These proposals provide an opportunity to provide fair and comprehensive care for all. However, making this happen requires imaginative policies.
glimpse of the future
The pandemic has given us a glimpse into the dynamics of large-scale ecological and social changes that will impact our future. We need to understand how care is gendered, how our lives are interdependent, and how our futures are long-term in ecological and social terms. I learned about the need for sustainability. I now understand better why basic services “must be placed outside market law.” Since then, a variety of creative and Innovative ideas have been advanced. This is what it means to dare to care in the broadest sense.
June’s elections provide an opportunity to focus the debate on Europe’s environmental and social contract for care. Services and income support are two threads that run through all ideas about the social contract. The aim should be to realign social security across Europe with a pattern of participation that emphasizes essential work and preserves rather than marginalizes activities with reproductive value. Income support needs to go hand-in-hand with services that enable people to live, work and care differently.
The EU can therefore take the lead in supporting care and carers along two measures: universal basic services (UBS) and participatory income (PI). Both offer ways to support and value care work, and can be linked to a range of policies during elections: public childcare and universal basic care, more paid family leave (maternity and paternity leave), and parental leave), universal pension, and systems for people with disabilities.
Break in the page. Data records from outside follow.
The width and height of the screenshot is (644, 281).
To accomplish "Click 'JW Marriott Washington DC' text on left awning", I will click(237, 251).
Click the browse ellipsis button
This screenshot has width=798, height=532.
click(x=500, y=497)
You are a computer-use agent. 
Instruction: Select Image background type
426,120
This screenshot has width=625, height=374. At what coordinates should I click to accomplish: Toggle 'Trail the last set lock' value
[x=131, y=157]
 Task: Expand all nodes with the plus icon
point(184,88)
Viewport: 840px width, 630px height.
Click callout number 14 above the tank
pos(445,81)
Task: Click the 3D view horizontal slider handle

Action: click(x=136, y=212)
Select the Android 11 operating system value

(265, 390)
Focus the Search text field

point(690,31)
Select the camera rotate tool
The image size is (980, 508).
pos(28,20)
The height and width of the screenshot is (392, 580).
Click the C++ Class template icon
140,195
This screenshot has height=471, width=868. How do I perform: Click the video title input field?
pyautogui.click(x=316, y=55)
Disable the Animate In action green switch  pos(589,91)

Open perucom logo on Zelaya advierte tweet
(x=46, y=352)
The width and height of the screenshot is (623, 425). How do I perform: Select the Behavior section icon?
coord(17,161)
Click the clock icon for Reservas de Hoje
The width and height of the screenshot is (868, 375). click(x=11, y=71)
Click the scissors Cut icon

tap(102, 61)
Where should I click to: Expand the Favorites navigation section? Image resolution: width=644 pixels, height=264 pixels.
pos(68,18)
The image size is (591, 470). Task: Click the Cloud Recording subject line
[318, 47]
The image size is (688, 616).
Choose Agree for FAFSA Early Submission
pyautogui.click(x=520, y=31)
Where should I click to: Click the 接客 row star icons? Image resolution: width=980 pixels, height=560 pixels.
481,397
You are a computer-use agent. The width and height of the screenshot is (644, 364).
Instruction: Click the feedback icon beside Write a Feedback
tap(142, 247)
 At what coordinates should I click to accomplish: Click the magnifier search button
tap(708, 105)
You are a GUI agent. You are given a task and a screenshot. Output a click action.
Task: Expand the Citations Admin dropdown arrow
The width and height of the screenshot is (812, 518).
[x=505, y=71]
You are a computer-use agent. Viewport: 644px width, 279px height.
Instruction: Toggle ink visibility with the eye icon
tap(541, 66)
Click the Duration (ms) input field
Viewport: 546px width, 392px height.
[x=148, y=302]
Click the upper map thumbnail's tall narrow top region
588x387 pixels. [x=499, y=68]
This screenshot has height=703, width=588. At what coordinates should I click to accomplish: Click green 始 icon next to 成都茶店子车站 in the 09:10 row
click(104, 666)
Guaranteed access to personal assistance and support to live an independent life.
Reconfiguring the welfare state
UBS could become a key conduit for reconfiguring the welfare state. Anna Coote and Andrew Percy argue that these have the potential to change the way services are delivered. UBS promotes true well-being, including social participation and care, by ensuring equal access, distributing resources, setting and enforcing quality standards, and coordinating services across areas of need. . The UBS concept provides guiding principles and an evidence-based rationale for collective provision based on access to services as a right, with citizen participation, local control, and diverse ownership models.
This provides far better outcomes than market transactions in terms of fairness, efficiency, solidarity and sustainability. Care services provide a means to build UBS as a central element of ecosocial care arrangements across all spheres of life.
Direct income supports already in place, such as child allowances, single parent allowances and carer allowances, should be strengthened. But imagination is also necessary for welfare, and PI will complement his UBS. PI is an inherently “reciprocal” basic income, and feminist principles of interdependence and care ethics can foster a richer understanding of reciprocity. PI is paid to all citizens on a universal basis to recognize their contribution through social participation and care. Connect environmental, community, or democratic action (among others) to socially valued outcomes.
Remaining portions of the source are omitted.